Let’s suppose we could dump enough “breathable” air (whatever that means for humans) into the solar system that it filled the spaces between planets.
What would happen?
A - I imagine it would then become possible to fly airplanes between planets, perhaps balloons? Would space travel become easier or harder?
B - According to another lemmy post, we would start to hear sound waves from the sun (A constant jackhammer sound - delightful)
C - Each each planet become the center of some mega cyclone (like the Jupiter storms, but bigger)?
D - At some point the air above us wouldn’t be pushing down onto the earth at sea level, could we survive the additional pressure?

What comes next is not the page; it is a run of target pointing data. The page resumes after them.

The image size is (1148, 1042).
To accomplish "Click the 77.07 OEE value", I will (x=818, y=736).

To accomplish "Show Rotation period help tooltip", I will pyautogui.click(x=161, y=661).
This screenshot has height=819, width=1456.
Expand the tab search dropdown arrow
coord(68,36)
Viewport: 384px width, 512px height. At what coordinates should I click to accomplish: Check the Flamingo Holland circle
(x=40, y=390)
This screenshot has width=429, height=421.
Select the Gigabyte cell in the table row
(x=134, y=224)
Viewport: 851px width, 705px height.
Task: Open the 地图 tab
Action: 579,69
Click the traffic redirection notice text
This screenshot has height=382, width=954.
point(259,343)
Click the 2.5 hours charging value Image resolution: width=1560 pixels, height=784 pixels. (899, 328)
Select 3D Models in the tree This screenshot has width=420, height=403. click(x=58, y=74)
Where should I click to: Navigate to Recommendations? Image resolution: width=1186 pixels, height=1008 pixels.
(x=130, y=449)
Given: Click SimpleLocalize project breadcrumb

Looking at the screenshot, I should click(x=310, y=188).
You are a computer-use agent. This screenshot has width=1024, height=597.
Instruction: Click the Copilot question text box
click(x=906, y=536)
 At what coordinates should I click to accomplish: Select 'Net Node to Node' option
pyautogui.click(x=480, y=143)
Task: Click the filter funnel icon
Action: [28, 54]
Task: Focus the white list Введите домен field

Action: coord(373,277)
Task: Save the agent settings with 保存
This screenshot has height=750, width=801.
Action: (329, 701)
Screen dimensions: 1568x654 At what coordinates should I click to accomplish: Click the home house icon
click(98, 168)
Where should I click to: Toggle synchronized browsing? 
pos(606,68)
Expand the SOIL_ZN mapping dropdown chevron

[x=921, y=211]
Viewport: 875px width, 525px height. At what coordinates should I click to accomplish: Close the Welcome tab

You say that air doesn’t weigh much but 1 atmosphere of pressure is already 14.7 pounds pee square inch at sea level. That’s enough to flatten a steel barrel if a vacuum is pulled inside it. The consequences of increased atmospheric pressure at the earths surface alone would be nothing short of a mass extinction event. Every planet would become a gas giant, and potentially even brown dwarfs if not stars in their own rights. I bet Saturn and Jupiter would ignite at the very least.
If we thought global warming was bad, the heating of the gas accretion combined with the insulating effects of a thicc atmosphere would likely completely eradicate all life.
On the plus side, it would be one hell of a show before all life burns out of existence.
Yeah, this question kinda undersells how it’s sprinkling a couple aspirational rocks into an enormous cosmic gas cloud, rather than providing those rocks with a quaint environment. Even the provolone-slice model that’s 1 AU thick is only lighter by two orders of magnitude. It’s one million times the total mass of everything else in the solar system. Spreading it on as thickly as our soupy atmosphere, where even certain mammals can flap hard enough to hunt in midair, would have an impact on world events the way a period impacts a sentence.